REQUEST: Reproduce verbatim the lines of the data below between the line holding "This screenshot has height=628, width=899." and the line holding "Looking at the screenshot, I should (x=408, y=193).", inclusive.

LISTING:
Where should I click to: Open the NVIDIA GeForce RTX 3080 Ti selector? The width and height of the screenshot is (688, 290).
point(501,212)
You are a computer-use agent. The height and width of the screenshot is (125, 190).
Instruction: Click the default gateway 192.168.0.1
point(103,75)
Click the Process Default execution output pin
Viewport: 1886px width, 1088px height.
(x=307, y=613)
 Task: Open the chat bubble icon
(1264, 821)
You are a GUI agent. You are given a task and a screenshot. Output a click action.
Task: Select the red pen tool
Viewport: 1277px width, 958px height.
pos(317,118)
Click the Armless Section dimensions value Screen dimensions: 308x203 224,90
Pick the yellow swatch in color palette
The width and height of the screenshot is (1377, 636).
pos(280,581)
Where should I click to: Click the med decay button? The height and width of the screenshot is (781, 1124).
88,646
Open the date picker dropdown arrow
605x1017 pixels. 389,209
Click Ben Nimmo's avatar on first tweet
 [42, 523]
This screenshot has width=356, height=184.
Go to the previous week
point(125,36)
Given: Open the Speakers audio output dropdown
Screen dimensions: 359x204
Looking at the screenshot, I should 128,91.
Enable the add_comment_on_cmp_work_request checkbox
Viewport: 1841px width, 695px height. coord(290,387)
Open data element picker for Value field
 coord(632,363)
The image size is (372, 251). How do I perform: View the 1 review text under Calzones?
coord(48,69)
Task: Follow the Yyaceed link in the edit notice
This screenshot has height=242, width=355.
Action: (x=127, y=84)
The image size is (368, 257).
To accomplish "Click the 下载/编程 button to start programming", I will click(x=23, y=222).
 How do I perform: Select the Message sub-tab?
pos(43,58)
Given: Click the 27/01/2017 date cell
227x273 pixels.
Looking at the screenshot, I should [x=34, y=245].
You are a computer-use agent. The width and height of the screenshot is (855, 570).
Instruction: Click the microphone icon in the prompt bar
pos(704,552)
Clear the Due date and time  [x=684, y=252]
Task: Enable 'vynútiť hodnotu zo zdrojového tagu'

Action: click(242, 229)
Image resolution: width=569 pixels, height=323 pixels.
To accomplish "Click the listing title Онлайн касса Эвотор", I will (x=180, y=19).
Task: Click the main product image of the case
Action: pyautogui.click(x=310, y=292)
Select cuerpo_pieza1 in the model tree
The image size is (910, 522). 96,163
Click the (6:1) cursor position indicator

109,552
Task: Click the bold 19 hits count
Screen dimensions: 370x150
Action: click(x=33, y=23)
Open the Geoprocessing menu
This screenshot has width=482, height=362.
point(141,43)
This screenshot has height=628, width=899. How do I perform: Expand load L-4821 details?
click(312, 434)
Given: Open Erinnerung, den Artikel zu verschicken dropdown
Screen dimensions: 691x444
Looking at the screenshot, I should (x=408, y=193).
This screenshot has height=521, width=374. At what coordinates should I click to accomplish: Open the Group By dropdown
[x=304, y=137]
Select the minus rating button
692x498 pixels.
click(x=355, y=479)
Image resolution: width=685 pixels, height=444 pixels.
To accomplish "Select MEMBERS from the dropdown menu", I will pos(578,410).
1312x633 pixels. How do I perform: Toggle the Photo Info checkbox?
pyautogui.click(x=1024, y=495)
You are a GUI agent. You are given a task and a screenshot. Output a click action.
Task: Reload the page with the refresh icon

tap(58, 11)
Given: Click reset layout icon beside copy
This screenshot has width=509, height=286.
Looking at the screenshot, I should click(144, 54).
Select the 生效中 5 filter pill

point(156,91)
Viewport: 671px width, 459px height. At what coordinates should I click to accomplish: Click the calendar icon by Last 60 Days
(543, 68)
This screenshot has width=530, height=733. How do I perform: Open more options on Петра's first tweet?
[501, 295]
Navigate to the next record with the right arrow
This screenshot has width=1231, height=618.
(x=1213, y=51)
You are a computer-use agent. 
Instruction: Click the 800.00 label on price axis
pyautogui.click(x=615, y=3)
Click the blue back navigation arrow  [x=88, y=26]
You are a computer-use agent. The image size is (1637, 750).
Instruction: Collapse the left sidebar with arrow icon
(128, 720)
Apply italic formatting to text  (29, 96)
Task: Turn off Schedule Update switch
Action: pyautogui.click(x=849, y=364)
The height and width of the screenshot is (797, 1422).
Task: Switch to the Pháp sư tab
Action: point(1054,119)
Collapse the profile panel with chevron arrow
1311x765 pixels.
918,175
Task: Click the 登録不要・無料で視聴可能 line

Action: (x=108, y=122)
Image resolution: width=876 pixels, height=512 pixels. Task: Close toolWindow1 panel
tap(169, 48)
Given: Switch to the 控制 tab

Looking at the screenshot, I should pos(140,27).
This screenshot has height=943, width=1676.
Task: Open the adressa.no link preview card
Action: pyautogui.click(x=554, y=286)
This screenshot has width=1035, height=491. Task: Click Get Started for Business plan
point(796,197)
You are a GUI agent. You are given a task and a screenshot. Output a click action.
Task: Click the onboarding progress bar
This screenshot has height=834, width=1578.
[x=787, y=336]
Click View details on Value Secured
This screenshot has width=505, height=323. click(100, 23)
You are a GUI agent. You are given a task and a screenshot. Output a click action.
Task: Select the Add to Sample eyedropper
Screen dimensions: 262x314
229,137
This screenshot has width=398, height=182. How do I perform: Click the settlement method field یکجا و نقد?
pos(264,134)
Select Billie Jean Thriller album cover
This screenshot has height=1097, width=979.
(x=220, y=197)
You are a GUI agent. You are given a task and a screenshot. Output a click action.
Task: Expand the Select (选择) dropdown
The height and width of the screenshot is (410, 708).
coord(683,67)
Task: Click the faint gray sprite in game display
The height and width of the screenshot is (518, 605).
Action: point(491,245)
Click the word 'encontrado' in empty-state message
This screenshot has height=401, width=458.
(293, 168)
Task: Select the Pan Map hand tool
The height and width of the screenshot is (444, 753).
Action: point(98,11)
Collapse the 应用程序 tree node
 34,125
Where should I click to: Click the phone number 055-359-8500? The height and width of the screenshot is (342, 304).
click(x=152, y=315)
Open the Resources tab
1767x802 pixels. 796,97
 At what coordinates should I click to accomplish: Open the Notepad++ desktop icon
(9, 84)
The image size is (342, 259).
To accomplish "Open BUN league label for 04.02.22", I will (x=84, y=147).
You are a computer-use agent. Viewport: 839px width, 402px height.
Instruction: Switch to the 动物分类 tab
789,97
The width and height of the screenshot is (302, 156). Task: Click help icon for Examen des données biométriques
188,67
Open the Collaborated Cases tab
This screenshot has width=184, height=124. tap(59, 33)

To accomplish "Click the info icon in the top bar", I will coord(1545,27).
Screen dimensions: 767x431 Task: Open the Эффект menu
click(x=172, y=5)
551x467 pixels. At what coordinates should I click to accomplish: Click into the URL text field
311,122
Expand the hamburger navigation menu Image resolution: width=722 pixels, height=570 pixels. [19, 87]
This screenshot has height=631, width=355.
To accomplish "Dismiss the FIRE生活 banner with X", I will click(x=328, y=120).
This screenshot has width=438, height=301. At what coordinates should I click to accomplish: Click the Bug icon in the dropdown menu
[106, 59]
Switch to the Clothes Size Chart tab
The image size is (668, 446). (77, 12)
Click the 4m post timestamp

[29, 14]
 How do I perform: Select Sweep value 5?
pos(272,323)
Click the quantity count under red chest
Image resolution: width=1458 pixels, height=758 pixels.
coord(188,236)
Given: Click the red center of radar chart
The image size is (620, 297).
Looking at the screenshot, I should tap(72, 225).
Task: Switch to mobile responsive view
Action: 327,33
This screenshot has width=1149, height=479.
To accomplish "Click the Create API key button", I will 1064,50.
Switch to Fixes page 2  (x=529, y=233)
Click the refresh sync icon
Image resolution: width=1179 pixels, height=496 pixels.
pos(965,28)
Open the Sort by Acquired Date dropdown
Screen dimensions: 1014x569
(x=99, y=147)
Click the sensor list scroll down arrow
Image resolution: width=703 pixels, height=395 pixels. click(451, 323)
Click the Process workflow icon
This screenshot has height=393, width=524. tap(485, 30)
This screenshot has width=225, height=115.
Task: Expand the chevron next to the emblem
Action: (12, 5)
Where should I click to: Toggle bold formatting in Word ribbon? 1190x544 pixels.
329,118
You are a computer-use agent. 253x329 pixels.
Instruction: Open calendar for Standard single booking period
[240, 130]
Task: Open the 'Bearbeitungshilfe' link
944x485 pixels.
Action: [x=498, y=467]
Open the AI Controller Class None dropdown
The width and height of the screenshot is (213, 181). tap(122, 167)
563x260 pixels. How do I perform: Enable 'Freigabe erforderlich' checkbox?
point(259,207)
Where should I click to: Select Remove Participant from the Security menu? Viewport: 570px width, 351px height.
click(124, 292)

RESULT FOR THIS TASK:
This screenshot has height=628, width=899. How do I perform: Expand load L-4821 details?
click(312, 434)
Given: Open Erinnerung, den Artikel zu verschicken dropdown
Screen dimensions: 691x444
Looking at the screenshot, I should (x=408, y=193).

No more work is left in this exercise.